WHAT YOU NEED TO DO: Write out the lines below as a numbered list, leaving out any blank lines and any pictures.
BEGIN RECORDS FOR THIS TASK
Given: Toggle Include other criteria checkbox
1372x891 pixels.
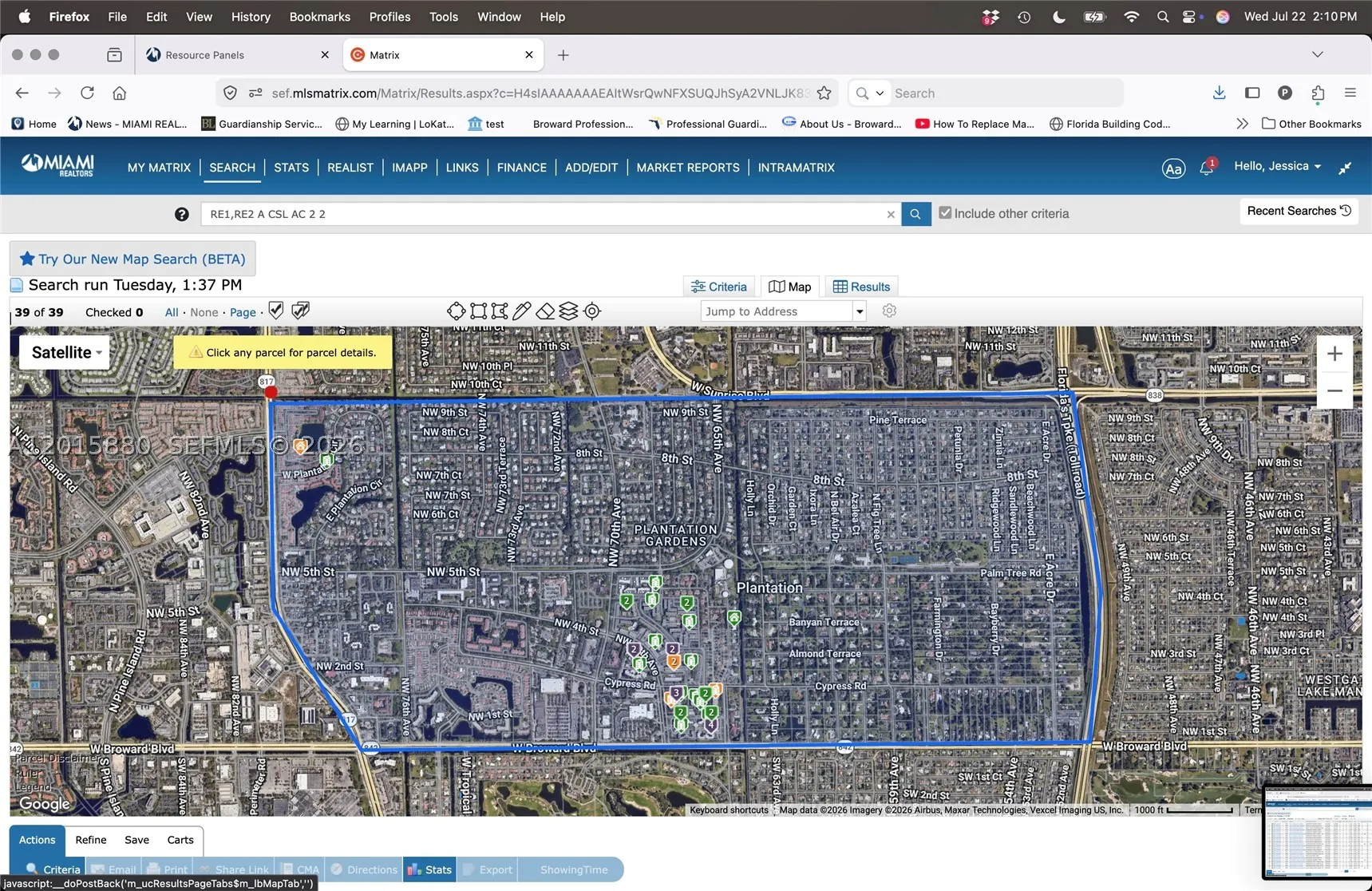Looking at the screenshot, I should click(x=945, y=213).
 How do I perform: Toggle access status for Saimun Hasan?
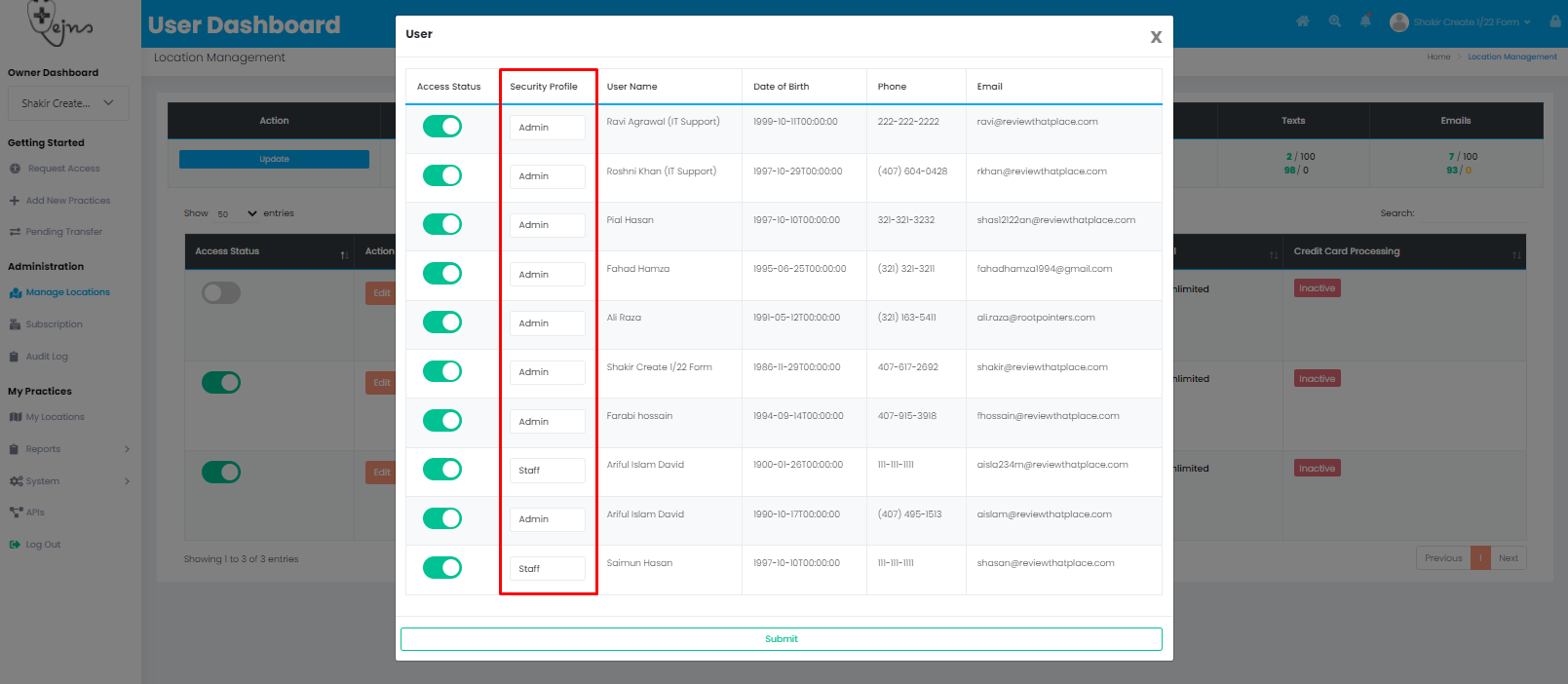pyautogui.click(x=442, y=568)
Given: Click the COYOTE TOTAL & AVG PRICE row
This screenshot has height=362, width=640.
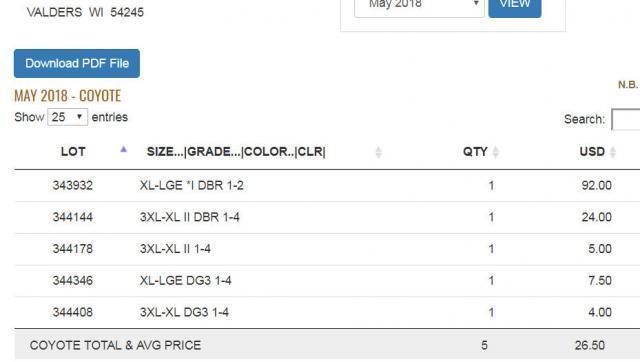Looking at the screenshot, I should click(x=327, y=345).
END RECORDS FOR THIS TASK
OUTPUT OF THE TASK:
1. Given: Toggle Include other criteria checkbox
2. 1372x891 pixels.
3. Looking at the screenshot, I should click(x=945, y=213).
4.  How do I perform: Toggle access status for Saimun Hasan?
5. pyautogui.click(x=442, y=568)
6. Given: Click the COYOTE TOTAL & AVG PRICE row
7. This screenshot has height=362, width=640.
8. Looking at the screenshot, I should click(x=327, y=345).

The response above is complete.